### TO BE DONE
Pull out every line of the material below that contains the string "Google", treating uppercase and lowercase as different.

* start *

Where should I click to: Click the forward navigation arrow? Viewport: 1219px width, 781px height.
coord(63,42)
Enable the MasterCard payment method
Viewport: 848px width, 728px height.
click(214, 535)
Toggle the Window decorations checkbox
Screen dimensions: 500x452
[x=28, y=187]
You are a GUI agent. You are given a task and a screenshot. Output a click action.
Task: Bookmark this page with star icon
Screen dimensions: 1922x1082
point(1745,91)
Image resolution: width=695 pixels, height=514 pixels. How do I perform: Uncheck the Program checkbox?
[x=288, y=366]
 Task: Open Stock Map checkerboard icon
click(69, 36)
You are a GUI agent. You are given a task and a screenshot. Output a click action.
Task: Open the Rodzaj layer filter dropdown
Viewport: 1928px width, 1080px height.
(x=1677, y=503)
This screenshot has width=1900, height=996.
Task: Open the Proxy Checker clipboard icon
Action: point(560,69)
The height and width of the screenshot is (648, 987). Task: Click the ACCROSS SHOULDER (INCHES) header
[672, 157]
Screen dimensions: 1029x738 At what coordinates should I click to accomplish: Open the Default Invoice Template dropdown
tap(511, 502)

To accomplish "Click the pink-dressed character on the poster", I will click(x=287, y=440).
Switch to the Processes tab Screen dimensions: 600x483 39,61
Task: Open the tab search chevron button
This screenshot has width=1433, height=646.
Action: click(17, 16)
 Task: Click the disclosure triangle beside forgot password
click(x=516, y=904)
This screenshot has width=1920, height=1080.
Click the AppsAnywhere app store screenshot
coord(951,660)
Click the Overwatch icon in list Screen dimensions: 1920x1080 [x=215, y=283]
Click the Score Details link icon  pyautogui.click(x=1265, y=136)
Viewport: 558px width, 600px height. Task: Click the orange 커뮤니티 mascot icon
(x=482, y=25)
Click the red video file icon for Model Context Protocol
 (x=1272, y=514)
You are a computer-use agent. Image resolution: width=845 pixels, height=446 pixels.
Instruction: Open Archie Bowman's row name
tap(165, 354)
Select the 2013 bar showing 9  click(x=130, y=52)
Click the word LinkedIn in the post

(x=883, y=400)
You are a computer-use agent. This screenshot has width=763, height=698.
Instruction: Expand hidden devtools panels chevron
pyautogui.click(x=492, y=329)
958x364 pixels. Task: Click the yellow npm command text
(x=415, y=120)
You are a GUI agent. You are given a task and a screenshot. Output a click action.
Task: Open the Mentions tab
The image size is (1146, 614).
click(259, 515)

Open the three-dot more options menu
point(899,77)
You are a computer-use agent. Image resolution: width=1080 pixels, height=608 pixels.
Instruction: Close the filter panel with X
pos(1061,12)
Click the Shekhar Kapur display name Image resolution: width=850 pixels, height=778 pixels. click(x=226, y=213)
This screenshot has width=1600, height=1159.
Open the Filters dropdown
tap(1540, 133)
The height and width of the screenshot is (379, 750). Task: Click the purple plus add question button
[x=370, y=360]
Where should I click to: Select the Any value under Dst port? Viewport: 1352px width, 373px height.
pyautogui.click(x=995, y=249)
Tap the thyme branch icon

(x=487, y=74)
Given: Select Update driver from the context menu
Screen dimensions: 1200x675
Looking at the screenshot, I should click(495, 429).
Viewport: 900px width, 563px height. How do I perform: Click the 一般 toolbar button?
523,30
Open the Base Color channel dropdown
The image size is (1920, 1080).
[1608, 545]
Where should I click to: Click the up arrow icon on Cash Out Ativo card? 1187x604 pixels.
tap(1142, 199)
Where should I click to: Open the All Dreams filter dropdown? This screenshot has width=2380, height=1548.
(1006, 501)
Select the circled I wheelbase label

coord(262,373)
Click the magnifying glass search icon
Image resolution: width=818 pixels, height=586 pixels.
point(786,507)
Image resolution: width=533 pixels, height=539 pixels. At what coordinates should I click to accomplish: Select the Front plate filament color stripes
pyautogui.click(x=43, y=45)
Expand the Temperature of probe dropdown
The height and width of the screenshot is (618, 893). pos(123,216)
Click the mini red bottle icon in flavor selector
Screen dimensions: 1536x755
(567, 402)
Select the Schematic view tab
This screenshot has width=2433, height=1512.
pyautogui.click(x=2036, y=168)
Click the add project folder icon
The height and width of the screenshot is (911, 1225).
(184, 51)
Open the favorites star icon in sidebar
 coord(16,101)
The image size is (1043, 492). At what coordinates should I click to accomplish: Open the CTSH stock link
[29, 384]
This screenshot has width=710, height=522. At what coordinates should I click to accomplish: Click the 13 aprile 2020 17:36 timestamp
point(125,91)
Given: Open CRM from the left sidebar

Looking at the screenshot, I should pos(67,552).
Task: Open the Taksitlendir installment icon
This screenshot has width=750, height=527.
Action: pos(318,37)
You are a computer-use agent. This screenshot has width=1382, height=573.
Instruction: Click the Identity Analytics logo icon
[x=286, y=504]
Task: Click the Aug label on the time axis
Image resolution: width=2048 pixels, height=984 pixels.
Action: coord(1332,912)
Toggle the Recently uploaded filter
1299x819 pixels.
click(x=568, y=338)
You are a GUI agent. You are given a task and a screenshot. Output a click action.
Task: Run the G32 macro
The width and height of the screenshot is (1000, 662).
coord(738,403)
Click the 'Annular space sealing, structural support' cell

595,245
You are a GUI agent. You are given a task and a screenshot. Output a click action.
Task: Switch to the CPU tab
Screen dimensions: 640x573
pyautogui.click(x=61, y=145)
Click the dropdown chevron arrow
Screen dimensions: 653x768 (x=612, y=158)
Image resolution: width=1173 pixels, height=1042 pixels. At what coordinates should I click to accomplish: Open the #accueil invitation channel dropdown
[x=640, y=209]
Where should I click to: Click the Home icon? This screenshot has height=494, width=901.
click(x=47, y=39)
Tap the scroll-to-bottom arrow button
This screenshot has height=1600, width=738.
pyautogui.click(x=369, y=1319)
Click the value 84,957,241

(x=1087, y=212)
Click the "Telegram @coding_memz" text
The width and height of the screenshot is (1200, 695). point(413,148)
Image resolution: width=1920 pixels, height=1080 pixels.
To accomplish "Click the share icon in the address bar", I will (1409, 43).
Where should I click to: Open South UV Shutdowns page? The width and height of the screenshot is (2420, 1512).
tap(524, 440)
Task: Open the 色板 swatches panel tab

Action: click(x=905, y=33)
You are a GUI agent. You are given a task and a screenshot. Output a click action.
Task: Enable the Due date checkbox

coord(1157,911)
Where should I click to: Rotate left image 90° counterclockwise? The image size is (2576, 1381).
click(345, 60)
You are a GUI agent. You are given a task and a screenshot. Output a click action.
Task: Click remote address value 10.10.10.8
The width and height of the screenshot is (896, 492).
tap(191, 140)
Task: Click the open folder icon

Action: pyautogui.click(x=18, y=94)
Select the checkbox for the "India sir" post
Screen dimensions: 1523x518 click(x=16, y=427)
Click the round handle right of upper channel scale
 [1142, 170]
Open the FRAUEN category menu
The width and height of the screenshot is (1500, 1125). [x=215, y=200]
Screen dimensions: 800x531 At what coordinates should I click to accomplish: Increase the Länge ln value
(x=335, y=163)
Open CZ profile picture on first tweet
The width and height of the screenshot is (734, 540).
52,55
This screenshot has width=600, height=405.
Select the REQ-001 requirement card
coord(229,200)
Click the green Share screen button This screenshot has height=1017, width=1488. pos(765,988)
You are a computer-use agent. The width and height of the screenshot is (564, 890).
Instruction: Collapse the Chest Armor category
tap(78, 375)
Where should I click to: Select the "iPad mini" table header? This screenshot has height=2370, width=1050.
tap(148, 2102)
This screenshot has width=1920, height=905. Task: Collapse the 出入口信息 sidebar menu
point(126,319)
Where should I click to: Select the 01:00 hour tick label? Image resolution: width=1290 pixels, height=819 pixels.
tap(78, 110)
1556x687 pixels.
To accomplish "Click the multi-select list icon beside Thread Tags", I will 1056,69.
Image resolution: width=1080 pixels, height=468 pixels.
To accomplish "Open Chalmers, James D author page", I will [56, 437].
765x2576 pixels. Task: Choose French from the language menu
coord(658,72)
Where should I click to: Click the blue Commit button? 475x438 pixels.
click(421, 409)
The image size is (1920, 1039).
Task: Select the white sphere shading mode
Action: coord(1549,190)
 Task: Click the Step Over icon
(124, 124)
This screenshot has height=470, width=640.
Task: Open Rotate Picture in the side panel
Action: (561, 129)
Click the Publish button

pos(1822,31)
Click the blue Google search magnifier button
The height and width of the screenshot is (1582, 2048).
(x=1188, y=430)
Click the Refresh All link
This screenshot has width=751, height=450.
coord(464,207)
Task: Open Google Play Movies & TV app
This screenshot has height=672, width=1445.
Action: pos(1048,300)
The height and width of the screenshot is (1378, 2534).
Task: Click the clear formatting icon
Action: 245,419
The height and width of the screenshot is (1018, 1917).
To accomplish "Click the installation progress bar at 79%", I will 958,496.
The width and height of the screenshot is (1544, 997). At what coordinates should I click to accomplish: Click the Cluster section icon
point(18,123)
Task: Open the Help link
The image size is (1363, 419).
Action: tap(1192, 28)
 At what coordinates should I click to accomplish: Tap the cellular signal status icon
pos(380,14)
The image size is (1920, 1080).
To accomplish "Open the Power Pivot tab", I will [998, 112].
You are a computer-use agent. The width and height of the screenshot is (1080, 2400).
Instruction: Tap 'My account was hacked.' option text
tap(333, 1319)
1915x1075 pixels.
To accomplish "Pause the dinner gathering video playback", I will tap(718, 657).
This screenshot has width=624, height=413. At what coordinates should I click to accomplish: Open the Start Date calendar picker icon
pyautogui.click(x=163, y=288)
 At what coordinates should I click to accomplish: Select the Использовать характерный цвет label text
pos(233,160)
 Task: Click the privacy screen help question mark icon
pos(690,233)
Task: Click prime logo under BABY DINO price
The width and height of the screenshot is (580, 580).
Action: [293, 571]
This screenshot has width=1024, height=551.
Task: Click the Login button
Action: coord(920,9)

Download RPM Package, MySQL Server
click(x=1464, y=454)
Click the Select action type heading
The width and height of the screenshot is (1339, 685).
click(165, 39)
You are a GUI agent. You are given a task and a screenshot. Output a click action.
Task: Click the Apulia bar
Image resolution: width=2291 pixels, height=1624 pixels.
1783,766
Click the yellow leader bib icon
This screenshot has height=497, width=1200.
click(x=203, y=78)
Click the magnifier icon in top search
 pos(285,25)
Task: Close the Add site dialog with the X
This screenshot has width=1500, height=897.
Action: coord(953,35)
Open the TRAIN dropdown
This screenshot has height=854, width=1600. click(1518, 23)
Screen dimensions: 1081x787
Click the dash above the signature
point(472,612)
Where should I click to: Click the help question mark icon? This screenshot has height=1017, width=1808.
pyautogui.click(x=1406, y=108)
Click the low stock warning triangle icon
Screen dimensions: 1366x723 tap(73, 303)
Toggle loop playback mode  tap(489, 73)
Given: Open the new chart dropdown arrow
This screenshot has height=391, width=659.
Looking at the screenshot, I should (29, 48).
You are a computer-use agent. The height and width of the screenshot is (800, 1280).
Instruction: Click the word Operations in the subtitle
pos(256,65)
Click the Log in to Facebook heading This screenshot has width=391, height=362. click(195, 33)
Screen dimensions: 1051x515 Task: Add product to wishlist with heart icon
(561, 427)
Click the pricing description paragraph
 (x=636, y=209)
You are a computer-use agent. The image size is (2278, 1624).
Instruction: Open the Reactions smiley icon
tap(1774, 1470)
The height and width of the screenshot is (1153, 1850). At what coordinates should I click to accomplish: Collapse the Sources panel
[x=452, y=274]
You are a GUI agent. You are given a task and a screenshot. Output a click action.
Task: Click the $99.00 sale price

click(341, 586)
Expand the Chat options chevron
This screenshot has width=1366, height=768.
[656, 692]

* end *

### REPLY TO THE TASK
Click the blue Google search magnifier button
Task: Open Google Play Movies & TV app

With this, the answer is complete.